`sql` -- SQL string composition
===============================

.. index::
    double: Binding; Client-Side

.. module:: psycopg.sql

The module contains objects and functions useful to generate SQL dynamically,
in a convenient and safe way. SQL identifiers (e.g. names of tables and
fields) cannot be passed to the `~psycopg.Cursor.execute()` method like query
arguments::

    # This will not work
    table_name = 'my_table'
    cur.execute("INSERT INTO %s VALUES (%s, %s)", [table_name, 10, 20])

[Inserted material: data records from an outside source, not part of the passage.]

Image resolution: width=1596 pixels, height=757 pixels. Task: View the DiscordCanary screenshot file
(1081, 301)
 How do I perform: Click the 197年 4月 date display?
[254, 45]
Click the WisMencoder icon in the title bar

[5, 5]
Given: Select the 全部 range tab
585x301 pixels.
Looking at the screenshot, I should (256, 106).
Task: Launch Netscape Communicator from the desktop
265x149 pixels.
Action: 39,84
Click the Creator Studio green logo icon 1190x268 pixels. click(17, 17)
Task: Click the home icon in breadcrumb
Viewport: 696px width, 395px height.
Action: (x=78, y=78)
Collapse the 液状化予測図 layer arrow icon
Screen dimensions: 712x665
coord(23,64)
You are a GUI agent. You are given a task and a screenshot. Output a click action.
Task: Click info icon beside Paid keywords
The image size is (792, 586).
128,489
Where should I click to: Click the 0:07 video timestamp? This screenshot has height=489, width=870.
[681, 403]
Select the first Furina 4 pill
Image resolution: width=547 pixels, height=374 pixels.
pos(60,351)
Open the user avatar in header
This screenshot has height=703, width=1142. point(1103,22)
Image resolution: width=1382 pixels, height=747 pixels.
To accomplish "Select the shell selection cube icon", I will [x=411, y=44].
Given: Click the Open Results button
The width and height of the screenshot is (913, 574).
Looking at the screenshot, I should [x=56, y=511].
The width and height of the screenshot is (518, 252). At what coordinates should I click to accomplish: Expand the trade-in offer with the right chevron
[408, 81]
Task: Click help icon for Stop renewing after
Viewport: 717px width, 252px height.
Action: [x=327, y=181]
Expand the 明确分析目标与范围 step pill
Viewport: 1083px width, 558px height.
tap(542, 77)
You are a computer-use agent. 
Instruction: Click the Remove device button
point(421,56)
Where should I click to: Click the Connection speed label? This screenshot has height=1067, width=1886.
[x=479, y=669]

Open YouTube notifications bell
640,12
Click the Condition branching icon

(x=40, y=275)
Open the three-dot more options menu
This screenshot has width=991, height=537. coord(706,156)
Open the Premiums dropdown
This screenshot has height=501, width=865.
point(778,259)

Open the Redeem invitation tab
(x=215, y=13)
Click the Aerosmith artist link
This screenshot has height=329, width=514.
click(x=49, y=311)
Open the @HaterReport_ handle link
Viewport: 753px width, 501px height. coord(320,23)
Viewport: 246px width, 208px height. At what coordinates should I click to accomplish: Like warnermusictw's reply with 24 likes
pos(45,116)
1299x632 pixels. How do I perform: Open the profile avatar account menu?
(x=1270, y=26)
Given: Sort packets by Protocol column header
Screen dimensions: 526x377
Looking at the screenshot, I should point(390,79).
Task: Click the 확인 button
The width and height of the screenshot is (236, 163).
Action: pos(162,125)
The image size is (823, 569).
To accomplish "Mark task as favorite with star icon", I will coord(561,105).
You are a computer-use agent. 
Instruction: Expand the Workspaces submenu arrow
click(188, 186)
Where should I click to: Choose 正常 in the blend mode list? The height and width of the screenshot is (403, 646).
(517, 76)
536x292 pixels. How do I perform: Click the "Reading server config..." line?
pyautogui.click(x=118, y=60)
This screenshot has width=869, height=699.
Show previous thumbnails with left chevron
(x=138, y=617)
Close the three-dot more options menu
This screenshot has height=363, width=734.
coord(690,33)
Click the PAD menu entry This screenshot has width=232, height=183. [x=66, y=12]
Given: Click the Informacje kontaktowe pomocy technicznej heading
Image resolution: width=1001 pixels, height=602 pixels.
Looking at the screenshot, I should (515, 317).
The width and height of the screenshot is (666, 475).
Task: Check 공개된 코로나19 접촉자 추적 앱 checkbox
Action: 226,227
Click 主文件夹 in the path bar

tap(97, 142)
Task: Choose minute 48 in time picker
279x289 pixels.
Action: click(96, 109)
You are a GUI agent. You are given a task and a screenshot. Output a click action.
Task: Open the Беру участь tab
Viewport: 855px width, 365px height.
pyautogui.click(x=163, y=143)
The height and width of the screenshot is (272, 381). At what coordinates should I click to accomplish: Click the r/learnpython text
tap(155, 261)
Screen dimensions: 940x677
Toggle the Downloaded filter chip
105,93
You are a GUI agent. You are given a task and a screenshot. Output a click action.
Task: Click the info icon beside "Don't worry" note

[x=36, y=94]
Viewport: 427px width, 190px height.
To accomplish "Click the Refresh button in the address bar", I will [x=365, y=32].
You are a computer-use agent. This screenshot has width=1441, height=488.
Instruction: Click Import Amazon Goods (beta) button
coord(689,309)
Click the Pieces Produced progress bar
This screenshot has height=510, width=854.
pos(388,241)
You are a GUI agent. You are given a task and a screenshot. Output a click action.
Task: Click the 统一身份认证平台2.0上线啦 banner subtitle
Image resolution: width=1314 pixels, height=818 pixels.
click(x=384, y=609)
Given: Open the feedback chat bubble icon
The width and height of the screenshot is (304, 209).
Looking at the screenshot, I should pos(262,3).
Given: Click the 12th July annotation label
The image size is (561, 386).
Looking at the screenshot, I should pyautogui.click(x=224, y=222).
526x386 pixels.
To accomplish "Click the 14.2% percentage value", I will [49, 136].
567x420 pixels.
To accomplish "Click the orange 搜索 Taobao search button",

The SQL query should be composed before the arguments are merged, for
instance::

    # This works, but it is not optimal
    table_name = 'my_table'
    cur.execute(
        "INSERT INTO %s VALUES (%%s, %%s)" % table_name,
        [10, 20])

This sort of works, but it is an accident waiting to happen: the table name
may be an invalid SQL literal and need quoting; even more serious is the
security problem in case the table name comes from an untrusted source. The
name should be escaped using `~psycopg.pq.Escaping.escape_identifier()`::

    from psycopg.pq import Escaping

    # This works, but it is not optimal
    table_name = 'my_table'
    cur.execute(
        "INSERT INTO %s VALUES (%%s, %%s)" % Escaping.escape_identifier(table_name),
        [10, 20])

This is now safe, but it somewhat ad-hoc. In case, for some reason, it is
necessary to include a value in the query string (as opposite as in a value)
the merging rule is still different. It is also still relatively dangerous: if
`!escape_identifier()` is forgotten somewhere, the program will usually work,
but will eventually crash in the presence of a table or field name with
containing characters to escape, or will present a potentially exploitable
weakness.

The objects exposed by the `!psycopg.sql` module allow generating SQL
statements on the fly, separating clearly the variable parts of the statement
from the query parameters::

    from psycopg import sql

    cur.execute(
        sql.SQL("INSERT INTO {} VALUES (%s, %s)")
            .format(sql.Identifier('my_table')),
        [10, 20])


Module usage
------------

Usually you should express the template of your query as an `SQL` instance
with ``{}``\-style placeholders and use `~SQL.format()` to merge the variable
parts into them, all of which must be `Composable` subclasses. You can still
have ``%s``\-style placeholders in your query and pass values to
`~psycopg.Cursor.execute()`: such value placeholders will be untouched by
`!format()`::

    query = sql.SQL("SELECT {field} FROM {table} WHERE {pkey} = %s").format(
        field=sql.Identifier('my_name'),
        table=sql.Identifier('some_table'),
        pkey=sql.Identifier('id'))

The resulting object is meant to be passed directly to cursor methods such as
`~psycopg.Cursor.execute()`, `~psycopg.Cursor.executemany()`,
`~psycopg.Cursor.copy()`, but can also be used to compose a query as a Python
string, using the `~Composable.as_string()` method::

    cur.execute(query, (42,))
    full_query = query.as_string(cur)

If part of your query is a variable sequence of arguments, such as a
comma-separated list of field names, you can use the `SQL.join()` method to
pass them to the query::

    query = sql.SQL("SELECT {fields} FROM {table}").format(
        fields=sql.SQL(',').join([
            sql.Identifier('field1'),
            sql.Identifier('field2'),
            sql.Identifier('field3'),
        ]),
        table=sql.Identifier('some_table'))


`!sql` objects
--------------

The `!sql` objects are in the following inheritance hierarchy:

|   `Composable`: the base class exposing the common interface
|   ``|__`` `SQL`: a literal snippet of an SQL query
|   ``|__`` `Identifier`: a PostgreSQL identifier or dot-separated sequence of identifiers
|   ``|__`` `Literal`: a value hardcoded into a query
|   ``|__`` `Placeholder`: a `%s`\ -style placeholder whose value will be added later e.g. by `~psycopg.Cursor.execute()`
|   ``|__`` `Composed`: a sequence of `!Composable` instances.


.. autoclass:: Composable()

    .. automethod:: as_bytes
    .. automethod:: as_string


.. autoclass:: SQL

    .. versionchanged:: 3.1

        The input object should be a `~typing.LiteralString`. See :pep:`675`
        for details.

    .. automethod:: format

    .. automethod:: join


.. autoclass:: Identifier

.. autoclass:: Literal

    .. versionchanged:: 3.1
        Add a type cast to the representation if useful in ambiguous context
        (e.g. ``'2000-01-01'::date``)

.. autoclass:: Placeholder

.. autoclass:: Composed

    .. automethod:: join


Utility functions
-----------------

.. autofunction:: quote

.. data::
    NULL
    DEFAULT

    `sql.SQL` objects often useful in queries.